Carne dilacerada

Laura Rodrigues
maria da ilha
Published in
2 min readApr 17, 2020

Corri, esperando encontrar como ponto final um abismo. Quem sabe não seria mais fácil chegar ali e me deixar levar. Corri, os olhos marejados e a cabeça fervendo, sem reação. Corri, pensando que deixava para trás todo ódio que destilam. Corri e cai, sem aguentar o peso que pressionava meus ombros.

“O que você está falando, maluca?”, penso. Escreve como se essa fosse a sua cura.
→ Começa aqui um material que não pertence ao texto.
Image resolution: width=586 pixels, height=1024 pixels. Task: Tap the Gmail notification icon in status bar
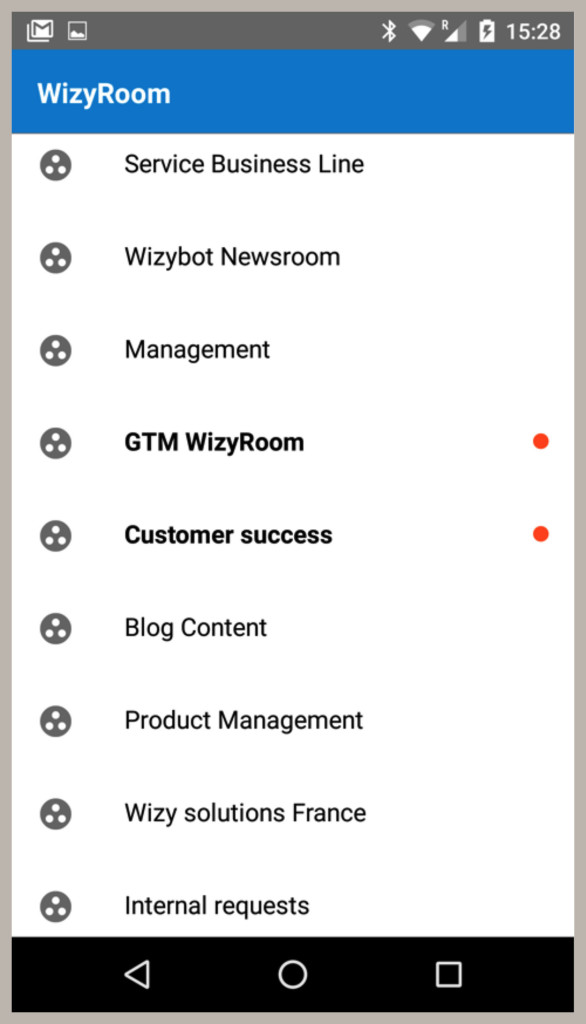pyautogui.click(x=40, y=31)
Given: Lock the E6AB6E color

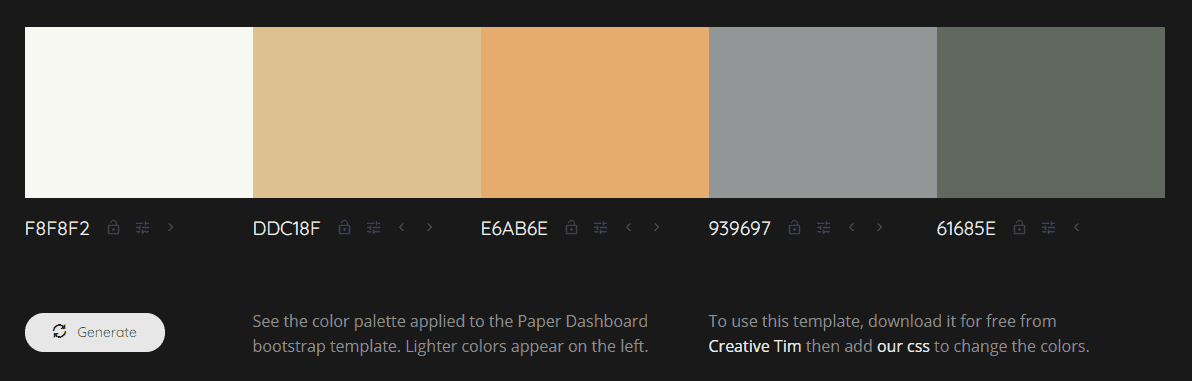Looking at the screenshot, I should click(x=572, y=227).
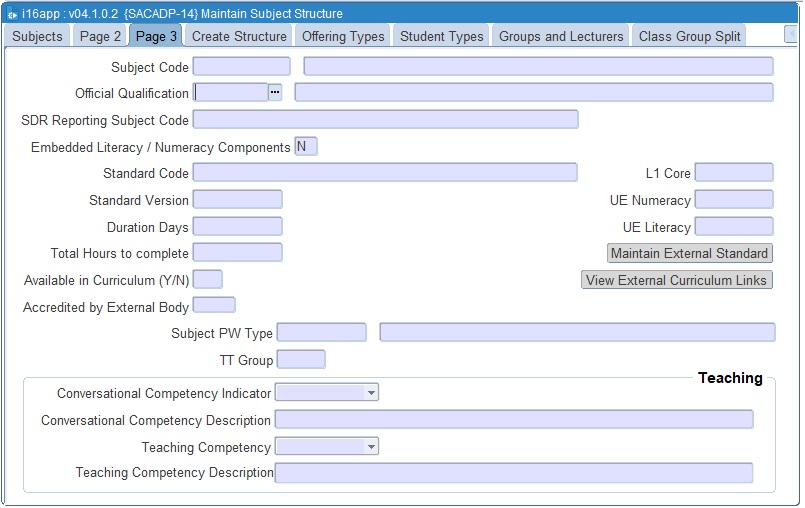Focus the Available in Curriculum (Y/N) field
805x508 pixels.
click(207, 280)

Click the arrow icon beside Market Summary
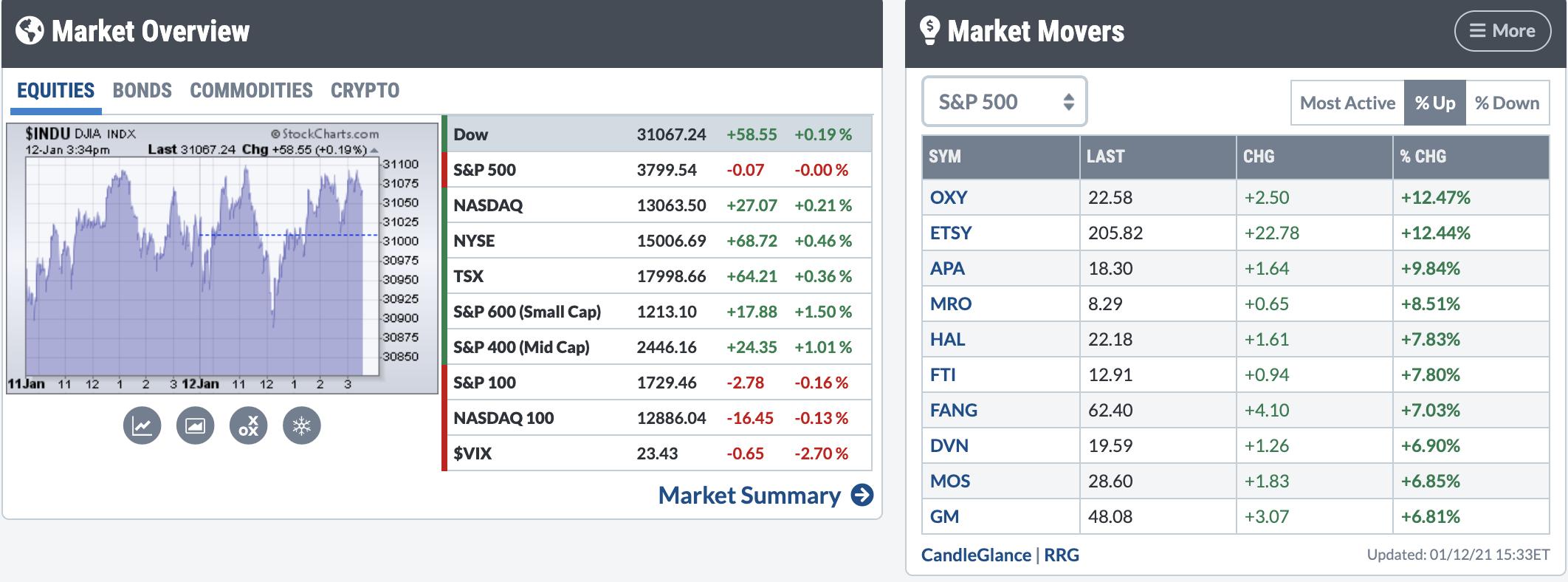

E como sarar quando o corte pela faca, o furo pela bala e roxo pela mão do Estado são constantes? “Acorda! Abre os teus olhos, enxerga a realidade nua e crua. Lide com ela. Faço algo, covarde!”, digo. Não existe cura para a pele que é dilacerada a cada minuto. Não existe texto que costure o que foi rasgado. Não existe grito que expresse a dor. Não existe pedido de desculpa que reconstrua uma família amputada. Não existe liberdade concedida que diminua os danos psicológicos de um cárcere prolongado. Não existem palavras que saciem a fome de um povo. Não existe analgésico para isso que você sente.

E por que correr na direção de um abismo? Para tentar esquecer?! E se quando chegar nesse abismo você perceber que todos que estão ali são seus semelhantes? Como esquecer que até aqueles que chegam no abismo têm a sua cor?

“Pula!”, a plateia grita. Pula a criança, o velho, a grávida, o pobre, o preto, o fodido, todo mundo. “Pula!”, grita a plateia anestesiada pelas carnes dilaceradas. Levanta o teu voo da morte. Ponto para a estatística, quem sabe.

Tenta fazer o contrário pra você ver. Explode uma dúzia daqueles que gozam com a tua dor. “Não pula nesse abismo”, penso, já bem confusa. Costura essa ferida, porra! Me viro, corro na direção contrária, ou pelo menos tento. Espero encontrar lá, no final da corrida, distante do abismo, outras peles dilaceradas como a minha.